# [YOUR INSTRUCTIONS]
Only one thing is required: the number of lines in the entries below that contain "Focus".

─── DATA UNDER STUDY ───

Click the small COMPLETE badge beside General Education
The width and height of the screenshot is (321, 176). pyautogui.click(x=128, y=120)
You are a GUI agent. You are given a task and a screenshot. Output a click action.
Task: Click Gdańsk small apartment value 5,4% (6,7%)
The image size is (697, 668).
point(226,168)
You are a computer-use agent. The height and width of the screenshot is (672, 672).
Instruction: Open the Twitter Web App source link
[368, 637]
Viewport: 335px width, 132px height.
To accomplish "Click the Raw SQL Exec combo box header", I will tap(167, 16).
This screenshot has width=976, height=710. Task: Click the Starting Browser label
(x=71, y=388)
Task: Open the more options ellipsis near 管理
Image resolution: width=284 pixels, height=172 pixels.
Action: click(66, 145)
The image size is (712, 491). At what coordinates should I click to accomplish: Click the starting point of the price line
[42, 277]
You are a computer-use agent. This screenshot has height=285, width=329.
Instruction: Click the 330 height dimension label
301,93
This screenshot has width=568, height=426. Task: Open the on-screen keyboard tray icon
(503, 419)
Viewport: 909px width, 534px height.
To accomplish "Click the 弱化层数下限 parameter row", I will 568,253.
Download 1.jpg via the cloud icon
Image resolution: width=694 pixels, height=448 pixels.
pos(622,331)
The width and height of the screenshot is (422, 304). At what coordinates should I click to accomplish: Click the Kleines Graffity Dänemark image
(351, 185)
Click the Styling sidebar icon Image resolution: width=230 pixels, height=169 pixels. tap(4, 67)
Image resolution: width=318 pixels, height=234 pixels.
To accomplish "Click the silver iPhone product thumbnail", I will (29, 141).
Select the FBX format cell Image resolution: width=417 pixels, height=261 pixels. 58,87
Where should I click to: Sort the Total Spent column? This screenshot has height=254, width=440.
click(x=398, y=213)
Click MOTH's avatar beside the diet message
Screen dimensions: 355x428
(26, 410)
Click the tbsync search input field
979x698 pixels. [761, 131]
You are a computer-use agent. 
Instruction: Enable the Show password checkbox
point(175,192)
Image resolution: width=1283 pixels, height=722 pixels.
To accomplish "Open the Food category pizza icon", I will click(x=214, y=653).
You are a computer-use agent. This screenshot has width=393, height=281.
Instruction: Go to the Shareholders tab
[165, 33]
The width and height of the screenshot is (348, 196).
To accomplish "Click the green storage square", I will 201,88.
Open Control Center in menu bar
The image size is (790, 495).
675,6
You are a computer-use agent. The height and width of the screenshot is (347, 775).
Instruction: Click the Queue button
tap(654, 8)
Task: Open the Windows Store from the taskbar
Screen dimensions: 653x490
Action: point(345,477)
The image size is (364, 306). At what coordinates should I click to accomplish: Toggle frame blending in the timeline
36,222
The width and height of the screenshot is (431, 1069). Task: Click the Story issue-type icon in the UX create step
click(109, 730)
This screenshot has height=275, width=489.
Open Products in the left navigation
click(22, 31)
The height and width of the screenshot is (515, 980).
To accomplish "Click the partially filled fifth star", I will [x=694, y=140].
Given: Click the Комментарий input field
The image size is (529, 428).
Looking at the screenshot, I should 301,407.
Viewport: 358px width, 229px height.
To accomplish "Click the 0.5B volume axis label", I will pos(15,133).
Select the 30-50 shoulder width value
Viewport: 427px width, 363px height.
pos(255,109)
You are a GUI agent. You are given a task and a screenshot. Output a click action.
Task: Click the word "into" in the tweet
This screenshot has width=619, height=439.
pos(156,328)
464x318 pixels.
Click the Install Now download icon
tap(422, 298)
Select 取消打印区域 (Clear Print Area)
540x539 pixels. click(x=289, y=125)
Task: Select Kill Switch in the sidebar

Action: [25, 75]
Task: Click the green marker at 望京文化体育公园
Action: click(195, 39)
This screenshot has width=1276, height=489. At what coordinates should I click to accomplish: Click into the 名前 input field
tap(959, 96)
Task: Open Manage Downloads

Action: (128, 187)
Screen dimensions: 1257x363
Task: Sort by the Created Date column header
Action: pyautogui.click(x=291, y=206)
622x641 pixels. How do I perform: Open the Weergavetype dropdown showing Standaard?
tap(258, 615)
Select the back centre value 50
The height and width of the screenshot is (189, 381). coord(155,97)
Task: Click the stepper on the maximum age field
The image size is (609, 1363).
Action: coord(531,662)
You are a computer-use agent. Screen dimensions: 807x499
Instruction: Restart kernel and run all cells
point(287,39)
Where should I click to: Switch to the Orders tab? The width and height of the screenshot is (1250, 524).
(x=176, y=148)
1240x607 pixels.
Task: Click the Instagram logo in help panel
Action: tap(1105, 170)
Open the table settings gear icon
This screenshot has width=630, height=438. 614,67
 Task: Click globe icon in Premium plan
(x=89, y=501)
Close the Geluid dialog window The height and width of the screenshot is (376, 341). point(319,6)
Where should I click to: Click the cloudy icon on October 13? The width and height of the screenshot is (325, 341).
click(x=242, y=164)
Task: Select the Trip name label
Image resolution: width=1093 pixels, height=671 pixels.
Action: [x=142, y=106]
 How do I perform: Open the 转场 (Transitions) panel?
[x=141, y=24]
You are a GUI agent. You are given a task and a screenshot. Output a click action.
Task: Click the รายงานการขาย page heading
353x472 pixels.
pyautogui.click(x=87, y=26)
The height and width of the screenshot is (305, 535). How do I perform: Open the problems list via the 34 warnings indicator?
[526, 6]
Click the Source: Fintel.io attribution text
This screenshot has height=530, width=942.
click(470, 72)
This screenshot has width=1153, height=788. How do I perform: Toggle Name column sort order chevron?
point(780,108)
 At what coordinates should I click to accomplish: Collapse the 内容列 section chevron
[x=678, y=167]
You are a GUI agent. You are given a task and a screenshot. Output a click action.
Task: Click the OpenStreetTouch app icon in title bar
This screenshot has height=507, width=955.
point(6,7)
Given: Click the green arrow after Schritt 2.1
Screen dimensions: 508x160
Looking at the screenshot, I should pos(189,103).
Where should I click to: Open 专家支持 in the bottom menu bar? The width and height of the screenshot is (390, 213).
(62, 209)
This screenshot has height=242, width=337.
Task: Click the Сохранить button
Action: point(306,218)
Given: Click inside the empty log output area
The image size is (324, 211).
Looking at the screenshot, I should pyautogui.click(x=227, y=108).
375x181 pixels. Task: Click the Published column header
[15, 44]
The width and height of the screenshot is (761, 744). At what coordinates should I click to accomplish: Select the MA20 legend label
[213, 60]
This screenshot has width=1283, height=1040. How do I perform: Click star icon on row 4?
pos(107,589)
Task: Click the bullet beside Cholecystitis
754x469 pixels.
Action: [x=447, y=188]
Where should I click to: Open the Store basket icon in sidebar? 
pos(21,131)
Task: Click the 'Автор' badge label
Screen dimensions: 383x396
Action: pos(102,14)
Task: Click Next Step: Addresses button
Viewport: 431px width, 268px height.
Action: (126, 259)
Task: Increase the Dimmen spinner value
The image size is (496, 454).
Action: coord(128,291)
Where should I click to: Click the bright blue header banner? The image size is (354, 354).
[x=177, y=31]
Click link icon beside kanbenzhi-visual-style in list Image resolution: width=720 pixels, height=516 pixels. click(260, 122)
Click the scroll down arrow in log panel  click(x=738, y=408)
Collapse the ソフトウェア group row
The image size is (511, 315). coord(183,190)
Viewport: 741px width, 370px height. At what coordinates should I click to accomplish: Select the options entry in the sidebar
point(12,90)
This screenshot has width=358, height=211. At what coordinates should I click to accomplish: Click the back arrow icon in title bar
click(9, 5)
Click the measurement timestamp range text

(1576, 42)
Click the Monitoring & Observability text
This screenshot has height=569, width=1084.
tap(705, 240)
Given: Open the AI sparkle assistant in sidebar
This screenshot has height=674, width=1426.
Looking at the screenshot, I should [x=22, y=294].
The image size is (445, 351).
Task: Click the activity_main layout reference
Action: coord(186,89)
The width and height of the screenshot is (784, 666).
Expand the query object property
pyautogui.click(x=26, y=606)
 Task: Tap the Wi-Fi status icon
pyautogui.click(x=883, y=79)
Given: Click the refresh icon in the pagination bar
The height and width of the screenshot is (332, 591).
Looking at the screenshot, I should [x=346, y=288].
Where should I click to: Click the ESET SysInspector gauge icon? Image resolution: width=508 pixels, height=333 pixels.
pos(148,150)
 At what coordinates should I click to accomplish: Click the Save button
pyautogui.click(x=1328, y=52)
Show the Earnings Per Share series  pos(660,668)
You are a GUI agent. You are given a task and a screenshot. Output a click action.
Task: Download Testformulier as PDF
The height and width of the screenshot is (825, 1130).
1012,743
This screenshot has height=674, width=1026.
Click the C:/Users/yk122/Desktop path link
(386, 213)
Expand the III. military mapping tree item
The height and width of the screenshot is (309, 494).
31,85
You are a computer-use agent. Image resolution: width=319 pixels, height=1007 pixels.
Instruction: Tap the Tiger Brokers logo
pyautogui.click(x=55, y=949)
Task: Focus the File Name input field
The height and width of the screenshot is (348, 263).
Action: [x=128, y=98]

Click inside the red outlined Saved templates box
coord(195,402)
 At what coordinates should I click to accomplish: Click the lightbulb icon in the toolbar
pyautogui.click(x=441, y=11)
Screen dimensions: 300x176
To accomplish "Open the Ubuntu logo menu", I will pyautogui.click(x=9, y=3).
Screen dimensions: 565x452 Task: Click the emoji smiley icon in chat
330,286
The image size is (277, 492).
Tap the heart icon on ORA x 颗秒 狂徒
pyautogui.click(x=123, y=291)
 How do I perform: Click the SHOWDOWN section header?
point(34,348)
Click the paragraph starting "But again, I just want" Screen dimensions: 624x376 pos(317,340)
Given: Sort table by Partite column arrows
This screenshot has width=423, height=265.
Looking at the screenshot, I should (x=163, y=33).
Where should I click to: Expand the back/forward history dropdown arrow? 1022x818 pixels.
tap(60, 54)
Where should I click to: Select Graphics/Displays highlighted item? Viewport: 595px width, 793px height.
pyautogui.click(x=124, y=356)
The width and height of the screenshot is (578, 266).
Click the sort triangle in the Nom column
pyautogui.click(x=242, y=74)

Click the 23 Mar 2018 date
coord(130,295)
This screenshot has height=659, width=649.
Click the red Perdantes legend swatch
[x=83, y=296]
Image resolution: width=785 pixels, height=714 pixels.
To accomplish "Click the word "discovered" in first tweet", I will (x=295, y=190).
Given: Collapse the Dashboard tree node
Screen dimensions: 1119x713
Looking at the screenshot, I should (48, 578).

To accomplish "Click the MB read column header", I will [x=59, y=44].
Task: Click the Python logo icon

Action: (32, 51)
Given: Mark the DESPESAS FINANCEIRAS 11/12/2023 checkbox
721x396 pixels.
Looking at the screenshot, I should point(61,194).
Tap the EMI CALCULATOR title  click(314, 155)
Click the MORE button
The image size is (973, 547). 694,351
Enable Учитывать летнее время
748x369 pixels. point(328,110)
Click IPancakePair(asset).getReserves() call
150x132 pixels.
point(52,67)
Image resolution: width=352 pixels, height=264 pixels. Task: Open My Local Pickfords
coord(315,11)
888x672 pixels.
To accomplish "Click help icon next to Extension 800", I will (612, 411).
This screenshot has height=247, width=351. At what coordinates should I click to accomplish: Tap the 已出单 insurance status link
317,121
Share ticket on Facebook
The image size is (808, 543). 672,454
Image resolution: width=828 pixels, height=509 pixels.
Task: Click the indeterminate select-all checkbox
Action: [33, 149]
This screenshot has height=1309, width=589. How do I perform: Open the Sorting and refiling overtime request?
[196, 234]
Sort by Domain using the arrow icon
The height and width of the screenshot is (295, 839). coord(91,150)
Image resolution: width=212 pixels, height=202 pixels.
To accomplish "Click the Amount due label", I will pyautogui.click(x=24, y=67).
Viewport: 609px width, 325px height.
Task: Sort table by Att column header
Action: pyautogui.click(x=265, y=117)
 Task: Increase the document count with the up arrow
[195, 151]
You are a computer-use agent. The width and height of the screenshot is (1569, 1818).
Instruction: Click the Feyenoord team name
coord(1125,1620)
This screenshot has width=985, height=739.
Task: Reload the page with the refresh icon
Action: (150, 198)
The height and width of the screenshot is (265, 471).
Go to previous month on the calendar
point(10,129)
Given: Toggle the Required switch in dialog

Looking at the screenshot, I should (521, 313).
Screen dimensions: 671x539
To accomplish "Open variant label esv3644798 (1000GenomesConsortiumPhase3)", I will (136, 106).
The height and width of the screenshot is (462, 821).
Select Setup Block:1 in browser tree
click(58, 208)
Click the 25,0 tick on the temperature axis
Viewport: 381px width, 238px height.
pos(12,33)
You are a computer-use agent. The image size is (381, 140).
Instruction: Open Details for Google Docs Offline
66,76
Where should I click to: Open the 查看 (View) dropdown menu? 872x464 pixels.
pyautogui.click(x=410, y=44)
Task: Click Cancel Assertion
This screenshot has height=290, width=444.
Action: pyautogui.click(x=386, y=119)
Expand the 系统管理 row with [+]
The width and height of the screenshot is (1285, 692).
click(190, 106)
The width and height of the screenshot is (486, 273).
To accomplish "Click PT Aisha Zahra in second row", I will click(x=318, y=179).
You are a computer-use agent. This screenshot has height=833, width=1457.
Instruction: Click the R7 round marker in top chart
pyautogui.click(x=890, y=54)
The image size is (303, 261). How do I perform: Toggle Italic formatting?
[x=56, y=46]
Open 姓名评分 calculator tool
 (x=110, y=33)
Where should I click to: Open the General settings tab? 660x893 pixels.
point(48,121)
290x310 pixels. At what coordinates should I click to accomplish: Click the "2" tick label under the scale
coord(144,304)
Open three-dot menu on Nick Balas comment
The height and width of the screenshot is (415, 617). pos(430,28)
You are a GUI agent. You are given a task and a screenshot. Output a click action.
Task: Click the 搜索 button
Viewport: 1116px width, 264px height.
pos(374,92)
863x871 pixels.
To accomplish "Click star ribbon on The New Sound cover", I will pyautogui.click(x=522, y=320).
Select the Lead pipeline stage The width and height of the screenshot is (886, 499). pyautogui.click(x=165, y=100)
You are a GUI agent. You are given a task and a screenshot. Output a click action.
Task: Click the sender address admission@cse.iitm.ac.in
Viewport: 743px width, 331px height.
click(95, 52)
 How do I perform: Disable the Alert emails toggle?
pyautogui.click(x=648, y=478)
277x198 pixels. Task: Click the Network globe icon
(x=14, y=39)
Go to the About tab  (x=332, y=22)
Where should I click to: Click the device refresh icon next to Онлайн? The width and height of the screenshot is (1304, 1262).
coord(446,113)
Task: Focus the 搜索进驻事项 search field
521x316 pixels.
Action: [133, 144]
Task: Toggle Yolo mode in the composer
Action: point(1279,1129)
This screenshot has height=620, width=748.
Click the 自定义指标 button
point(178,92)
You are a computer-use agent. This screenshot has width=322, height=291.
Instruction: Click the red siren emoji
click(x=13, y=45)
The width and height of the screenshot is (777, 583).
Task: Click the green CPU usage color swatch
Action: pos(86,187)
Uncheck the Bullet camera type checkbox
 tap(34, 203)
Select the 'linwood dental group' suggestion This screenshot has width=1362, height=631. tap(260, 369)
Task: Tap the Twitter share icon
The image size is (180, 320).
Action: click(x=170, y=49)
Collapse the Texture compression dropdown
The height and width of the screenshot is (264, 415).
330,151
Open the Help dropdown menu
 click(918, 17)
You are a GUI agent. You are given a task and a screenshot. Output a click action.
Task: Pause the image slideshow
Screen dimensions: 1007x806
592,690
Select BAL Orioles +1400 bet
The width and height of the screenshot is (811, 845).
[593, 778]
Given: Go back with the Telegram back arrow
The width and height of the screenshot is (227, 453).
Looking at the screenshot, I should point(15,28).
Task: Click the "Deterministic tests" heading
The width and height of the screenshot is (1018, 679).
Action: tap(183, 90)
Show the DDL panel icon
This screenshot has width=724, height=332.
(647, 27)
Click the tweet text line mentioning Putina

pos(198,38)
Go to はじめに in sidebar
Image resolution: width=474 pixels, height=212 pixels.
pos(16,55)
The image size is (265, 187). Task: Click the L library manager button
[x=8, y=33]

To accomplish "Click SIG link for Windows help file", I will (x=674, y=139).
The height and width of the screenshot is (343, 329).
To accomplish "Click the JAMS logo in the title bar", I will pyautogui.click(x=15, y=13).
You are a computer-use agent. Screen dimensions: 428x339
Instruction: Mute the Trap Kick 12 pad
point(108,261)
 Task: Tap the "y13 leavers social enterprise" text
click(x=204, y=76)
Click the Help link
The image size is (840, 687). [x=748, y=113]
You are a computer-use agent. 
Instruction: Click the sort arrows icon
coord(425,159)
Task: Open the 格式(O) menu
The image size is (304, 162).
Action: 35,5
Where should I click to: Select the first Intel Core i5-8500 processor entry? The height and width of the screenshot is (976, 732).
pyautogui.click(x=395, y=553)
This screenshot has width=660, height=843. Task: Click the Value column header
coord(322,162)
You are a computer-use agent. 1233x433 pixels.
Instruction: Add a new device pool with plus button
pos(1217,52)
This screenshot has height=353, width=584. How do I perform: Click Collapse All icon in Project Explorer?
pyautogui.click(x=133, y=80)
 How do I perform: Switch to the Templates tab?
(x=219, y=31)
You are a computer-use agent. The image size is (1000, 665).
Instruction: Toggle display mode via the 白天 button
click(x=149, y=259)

───

# [ANSWER AREA]
2